Morning Security Brief: White House Staffer Fired For Tweets, Preliminary Cybersecurity Framework Out, And More
A National Security Council staffer was fired after a government probe revealed he was tweeting government criticisms--and possibly sensitive information--from an anonymous account. NIST has released the Preliminary Cybersecurity Framework. German and U.S. officials are meeting today to discuss a possible phone hacking scandal, and ethical hackers found weaknesses in the stock market system.
► A National Security Council staffer was fired after a government probe revealed that he was behind a Twitter account that mocked government officials and possibly revealing sensitive information . After a 34-month probe into the social media account, officials finally identified White House staffer Jofi Joseph as the person behind the tweet account, active since 2011. Joseph tweeted jabs at public officials, reporters, and politicians; the Department of Justice is opening an investigation to determine if any of the tweets contained leaked information.

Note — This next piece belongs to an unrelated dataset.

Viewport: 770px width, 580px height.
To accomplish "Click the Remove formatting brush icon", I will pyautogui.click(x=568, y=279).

►The Preliminary Cybersecurity Framework was published for comment Tuesday by the U.S. Department of Commerce’s National Institute of Standards and Technology (NIST). "The Preliminary Framework outlines a set of steps that can be customized to various sectors and adapted by both large and small organizations while providing a consistent approach to cybersecurity," states the NIST release. NIST is asking for companies’ help (as it has been throughout the process) to strengthen the document. Companies can make public comments on the draft for 45 days before NIST issues a final version in February 2014.

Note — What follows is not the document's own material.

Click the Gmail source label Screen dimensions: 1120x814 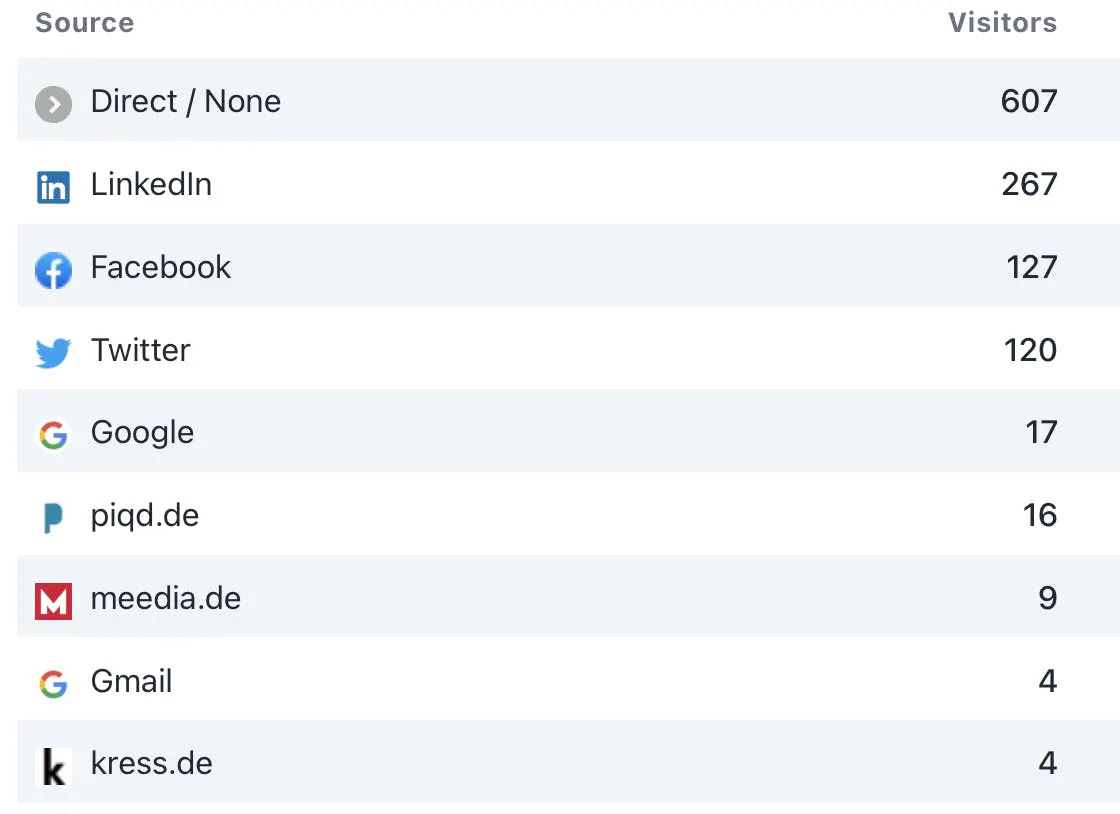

►In other news, the U.S. ambassador to Germany is meeting with German officials Thursday following allegations that the U.S. has tapped the phone of German Chancellor Angela Merkel. U.S. officials stated that Merkel’s phone is not currently being tapped and would not be in the future, but didn’t comment on whether it had been tapped in the past. ⇒And Fox News reports that as part of an exercise held by the Securities Industry and Financial Markets Association (SIFMA) on July 18, ethical “white hat” hackers found a flaw in the U.S. stock market that would allow attackers to cripple the market , according to a new report on the exercise. The exercise was a mock cyber attack event in which more than 500 ethical hackers attempted—and succeeded—to break down the digital security of the market. SIFMA has since worked to improve the industry’s coordinated response in the event of a cyberattack.